● Required action:
Output the lines of the entries below beginning at the one with "The image size is (1172, 875)." and ending with the last, exactly as written and without pictures.

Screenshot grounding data
==============================
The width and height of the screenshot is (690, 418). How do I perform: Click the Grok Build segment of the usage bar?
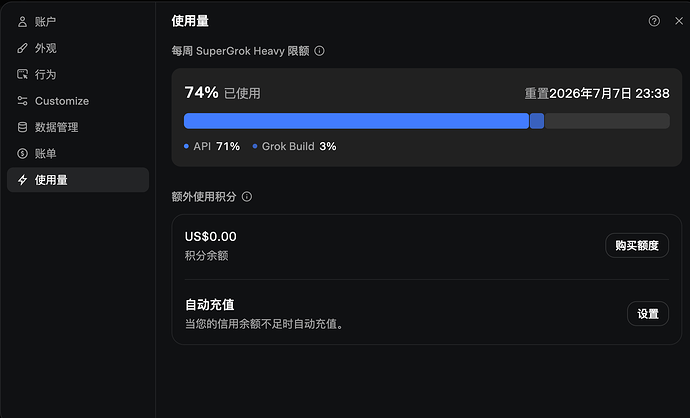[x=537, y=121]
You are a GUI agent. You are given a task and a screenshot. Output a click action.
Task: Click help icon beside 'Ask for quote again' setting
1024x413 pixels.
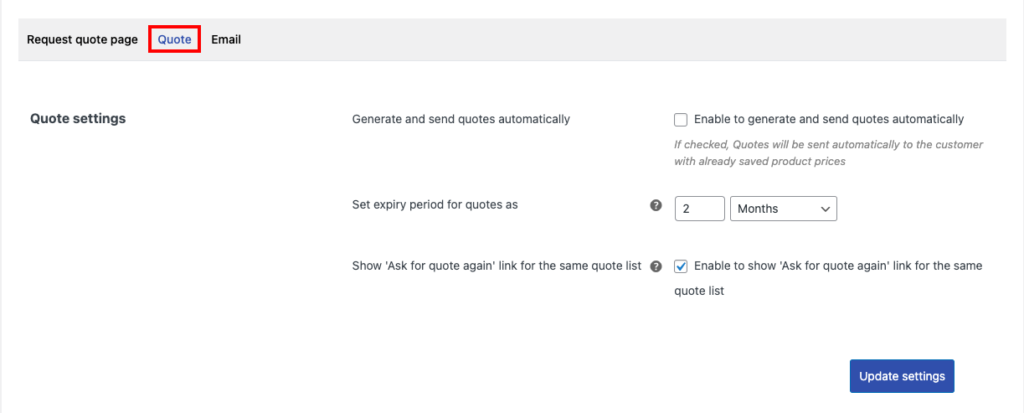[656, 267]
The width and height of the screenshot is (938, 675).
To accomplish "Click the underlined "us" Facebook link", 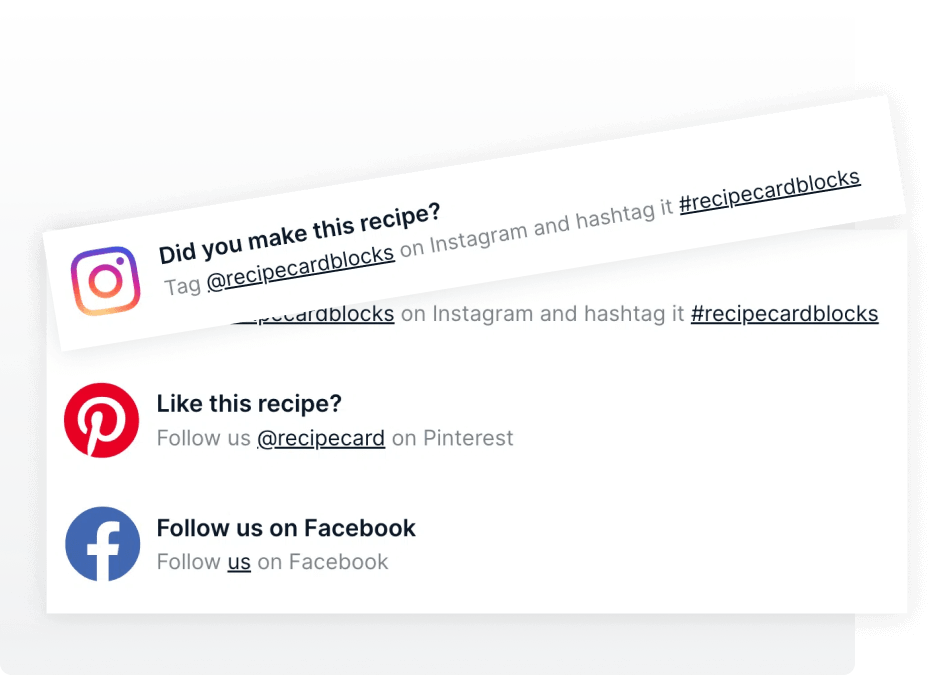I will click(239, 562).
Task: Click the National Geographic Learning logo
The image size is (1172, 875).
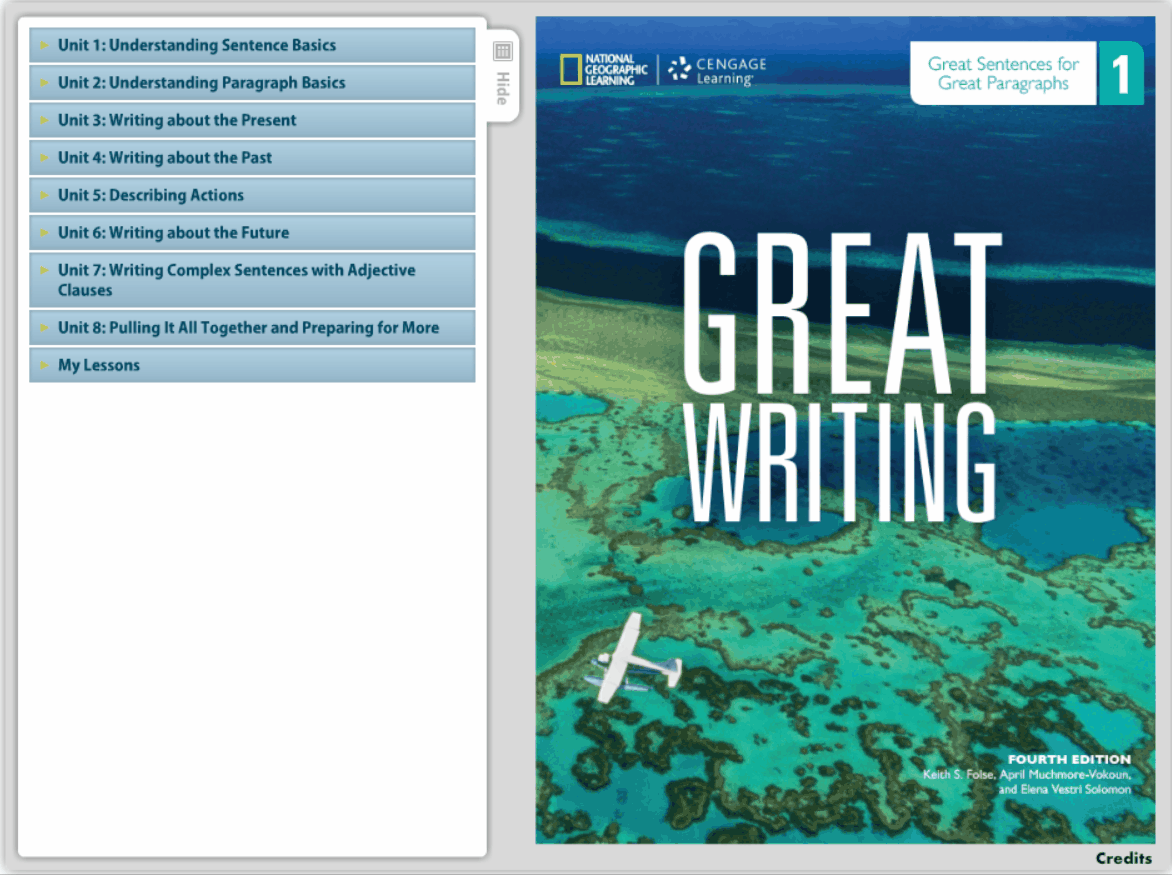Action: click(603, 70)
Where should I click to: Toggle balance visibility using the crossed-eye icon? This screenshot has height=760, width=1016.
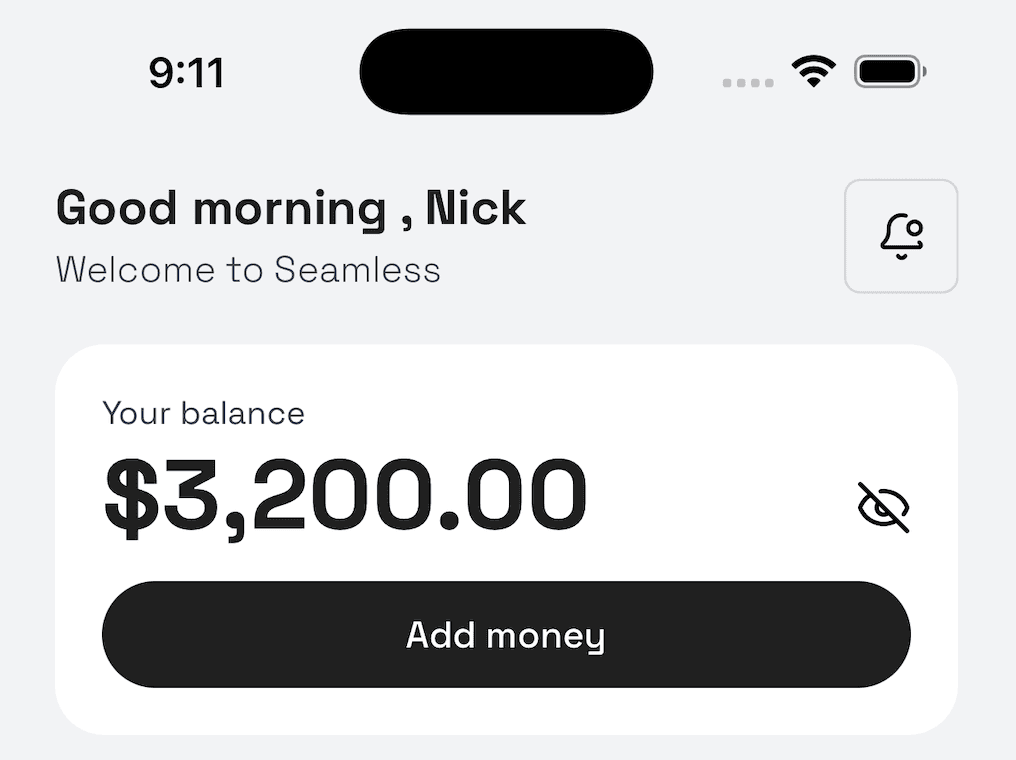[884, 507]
==============================
● Solution to the problem:
The image size is (1172, 875).
Action: click(603, 70)
Where should I click to: Toggle balance visibility using the crossed-eye icon? This screenshot has height=760, width=1016.
[884, 507]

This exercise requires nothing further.